Another area of concern is the scope thresholds of Pillar 1, which covers MNEs with €20billion global revenue with above 10% profitability. This parameter puts about 100 companies within the scope of the rules, most of which have no engagement with our members. This threshold has left out many of the MNEs exploiting the market of our members from the scope of Pillar 1, which will significantly reduce any benefit that may be derived from the new Amount A taxing right.
The building block on Unilateral Measures requires the removal and standstill of such measures on all companies, including those not in scope. This will deprive our members from benefiting in the taxation of the companies that are out of scope of Pillar 1, even where those companies have significant engagement with those jurisdictions through digital means.
The agreement sets 250 000 euros in-country sales revenue threshold as the nexus rule for smaller jurisdictions with GDP lower than 40 billion euros, before they can participate in the share of Amount A profit. This nexus threshold may be too high for most of our members with small economies.
The project also introduces a mandatory binding dispute resolution mechanism for all Amount A disputes and disputed related to Amount A, which includes Transfer pricing and business profits disputes. We note that the agreement provides for an elective option for developing countries, which we consider appropriate. However, we are of the view that this should not be linked to the deferral of MAP review.
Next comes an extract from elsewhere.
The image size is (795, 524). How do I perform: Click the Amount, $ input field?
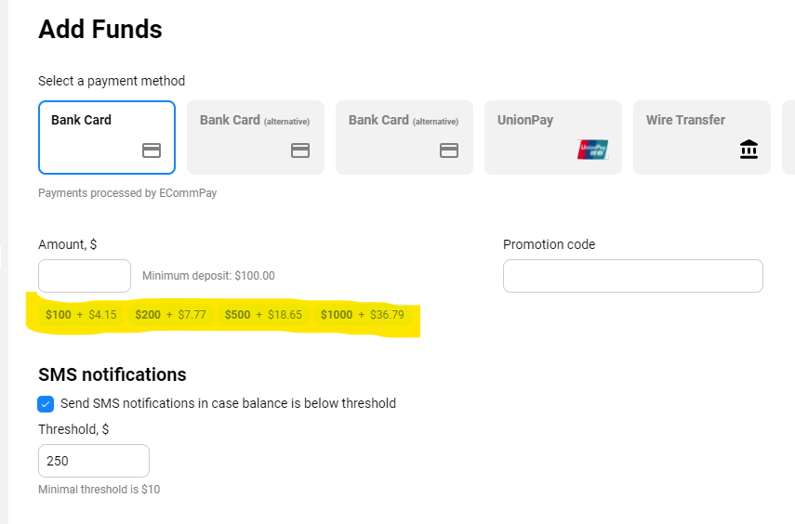pos(85,276)
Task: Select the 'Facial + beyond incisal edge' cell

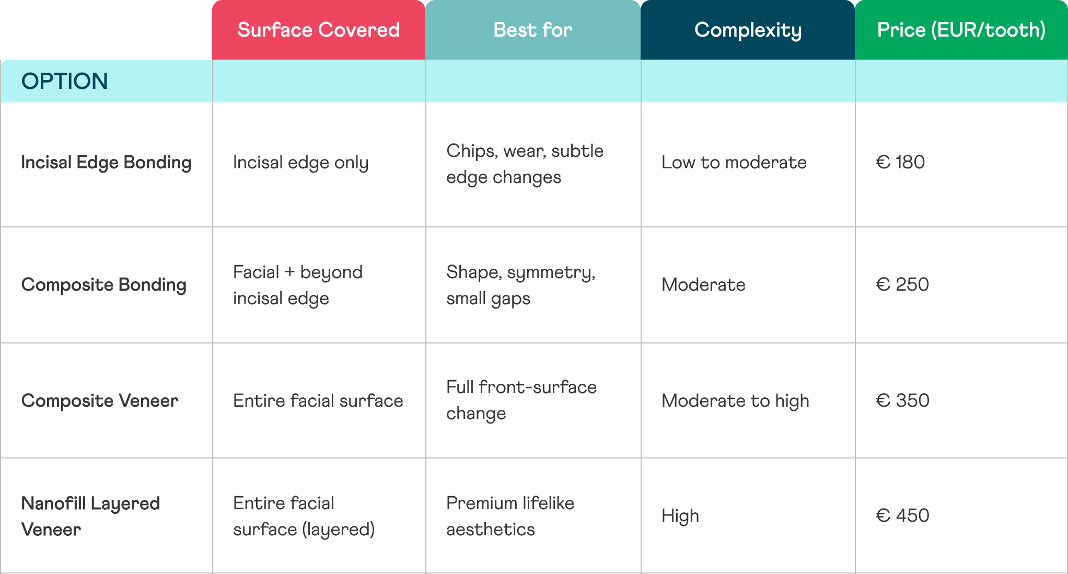Action: [x=298, y=285]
Our view is further buttressed by the lack of internationally agreed standard for determining arbitral awards, the low-capacity challenges of most of our members in such area and the cost associated with defending cases under arbitration.
As the Inclusive Framework continues the development of the detailed implementation plan of the rules, together with the remaining issues that would be finalised by October 2021, we implore that the issues highlighted above are further considered with a view to ensuring an equitable global re-allocation of profits to all our member States.